Function for getting the bracket placement data based on a given year:

Whenever we want to get the results for the top 16 for a given year.

This function works by iterating through our braket gamedata that we scraped, and counting the number of wins and total games for each team in the bracket. We then sort the teams based off of these wins to give the placements

Next, we will get the data from the 2019 season and determine the winrate for each of the teams for the season and select the top 16. This will be our 'rough' prediction to select teams with the highest winrate to be our picks for the final 16 in the march madness bracket

2019 top16 Predicitons based off of winrate

Here we take the season data, calcualte the total winrate for each team for that year, and then use the teams with the highest winrates as a prediction for the top16

2019 Actual top16 Bracket

Here we get the actual top16 teams from our scraped data. We can see that we got 5/16 teams correct in our prediction

2018 top16 Predicitons based off of winrate

Here we take the season data, calcualte the total winrate for each team for that year, and then use the teams with the highest winrates as a prediction for the top16

2018 Actual top16 Bracket

Here we get the actual top16 teams from our scraped data. We can see that we got 4/16 teams correct in our prediction

1a (cont). Results: 5/16 Correctly Predicted For 2019, 4/16 Correctly Predicted For 2018

Out of the 16 teams we selected for 2018, 4 of those ended up making the top 16. For 2019, 5 out of the 16 teams we selected made it to the top 16. Despite these low numbers, these are really good final 16 picks given the fact that there are over 350 teams that play in the bracket! To put this in perspective, the probability of guessing (at random) atleast any 4 of the top 16 teams is .0002%, and atleast 5 of the top 16 teams is .00001%. This also applies to the other years as well, but it is not necessary to show them. If there truly was no correlation with winrate to march madness placement, the odds of us randomly guessing atleast 25% of the top16 two years in a row is 4e-12, or .0000000004% -- And keep in mind, we predicted better than 25% for 2019.

We want to see how correlated seasonal winrate is to placement. By creating a linear regression model using seasonal winrate as the dependent variable and bracket placement as the independent variable.

1b. Using Linear Regression to determine Correlation of Seasonal Winrate to March Madness Bracket Placement

From the small p and moderately small r-squared value, there definitely is a correlation, but not a tight correlation. This is due to a multitude of factors and not only seasonal winrate influencing bracket placement. However, winrate is a good identifier for trends for teams and their placement.

Let's take a quick look at winrates of the top 16 teams on the years before this bracket to see if there is any trends.

1c. Winrates Over The Last 5 Years For 2019's Top16 Teams

Here we take our season data, calculate the win rates for each team. We then use the top16 teams for 2019 and plot them for year vs winrate to see the trend

We can see that these top 16 teams had variating winrates for the years prior to 2019, and then at 2018-2019 their winrates shot up, and the majority of them had winrates above 80%. This leads to an interesting question: How are these teams increasing their winrates? Maybe more interestingly, how do certain stats correlate with winrate? (3 pointers, turnovers, etc.)

1d. Determining the correlation between game stats (turnovers, 3pointers, etc) and winrate

Since we have taken a look at how winrate affects bracketeering, let's take a look at how game stats affect winrate.

First we must calculate the winrates for seasonal data for the last 5 years

Great.

Now, for this linear regression model, we want to see the correlation between in-game statistics and seasonal winrate. We are using 7 in-game statistics: effective field goal percentage (EFG_O), turnover rate (TOR), steal rate (TORD), free throw rate (FTR), two-point shooting rate (2P_O), three-point shooting rate (3P_O), and adjusted tempo (ADJ_T).

§ **Given data**:
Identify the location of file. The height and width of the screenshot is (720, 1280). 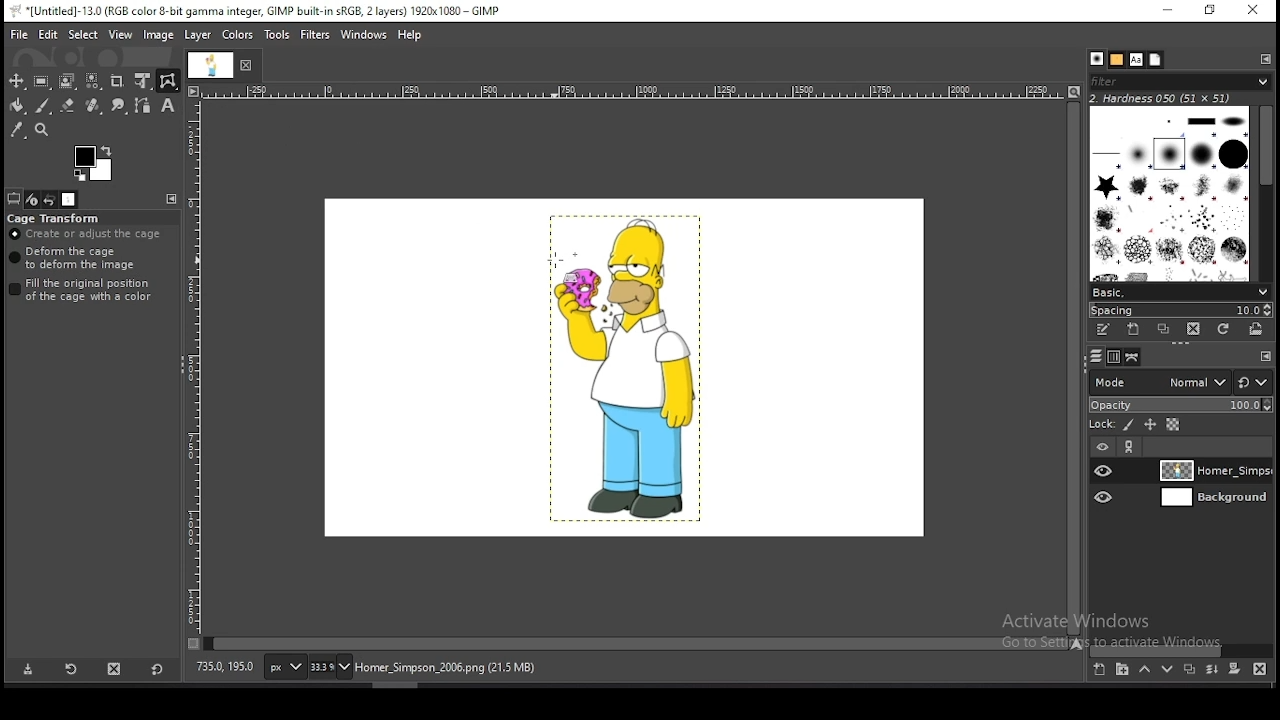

==

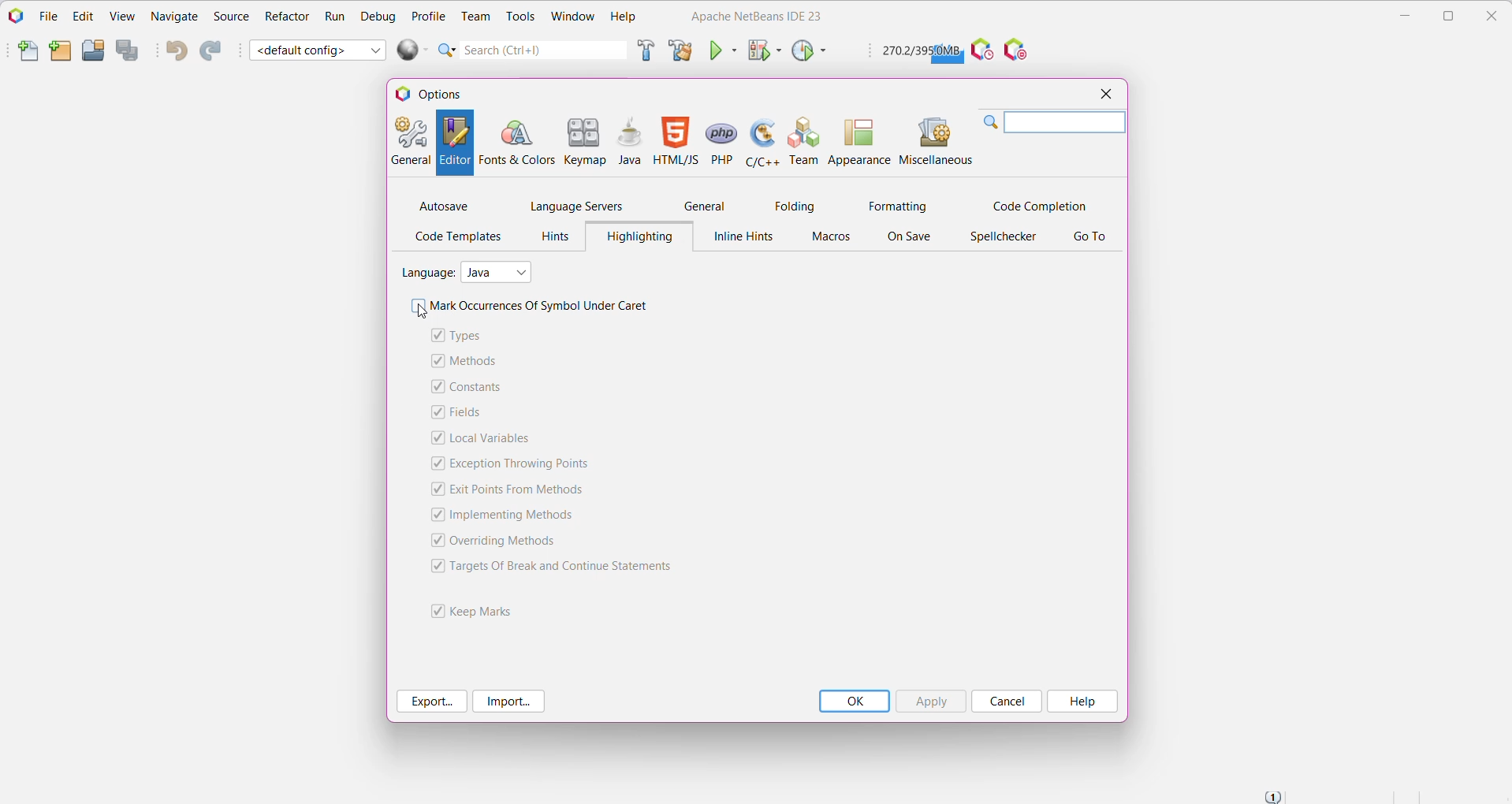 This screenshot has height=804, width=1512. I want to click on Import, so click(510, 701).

§ **Exercise goal**:
Write what comes next in the March Madness winrate analysis, picking up after its final sentence. The records have no connection to the March Madness winrate analysis.

§ **The result**:
We believe these are the most 'valuable' in game statistics for contributing to seasonal winrate, where we know that relatively high rates of ball posession and scoring lead to more wins.

We can see here that seasonal winrate is stronly dependent on in game statistics of the team (from the r-squared value, compared to winrate v. bracket placement). This makes a lot of sense since the outcome of games are dependent on points scored, and these points scored are very much dependent on these in game statistics.

1e. Consistent Top 16 Placers

Another piece of information that may influence braketeers is consistency. Our goal here is to determine which teams throughout the years make consistent progress in the bracket. To do this, we will find and plot the most consistent teams. We will define "consistent" as the teams with at least 4 top16 placements within the last 5 years.

These are the most consistent top16 placement teams throughtout the years 2009-2018. These teams each placed top16 x4 in any 5 year period. We can see that it is relatively consistent throughout the years 2010 to 2015 where many of the same teams were fighting for a spot in the top16, and then after 2015 Gonzaga emerges as the most consistent top16 team by far, being the first to hit 5 consecutive years of placement.

NOTE: any teams that have a sudden stop in their trend indicate that they have not placed top16 following that year.

1f. Seeding Matchups

Here, we want to explore how often each seed has been able to beat its matchup, and vice-versa.

Part 2 -- Winner Prediction

Now that we have have explored the potential correlations between game stats and bracket placements, its time we make a winner predictor. In order to get a more accurate predictor, we are going to need more than 5 years of data, so we must scrape ESPN to get more seasonal data on team stats.

Data Collection

Like the game data, this data was collected from ESPN as well. The data is collected on a need-to-collect basis where only teams that competed in the March Madness bracket for a given year will have their data scraped for that specific year.

Linear Regression

We will first use a linear regression model to identify a benchmark for a more robust prediction model. A multiple linear regression model will also enable us to identify which features explain the variation in points spread, which can help understand which features explain the variation in win probability.

Explaining the regression

As we can see from the regression table, the difference in seeds explains a great deal in the difference between team scores. This would make sense as the seed number somewhat encodes skill as lower seeded teams are usually at the top of their respective leagues.

Logisitic Regression

While linear regression works well in predicting point spread, we care about win probabilities between teams. As a result we will use a logistic regression to classify whether Team 1 will beat Team 2 based on the difference in their average team metrics.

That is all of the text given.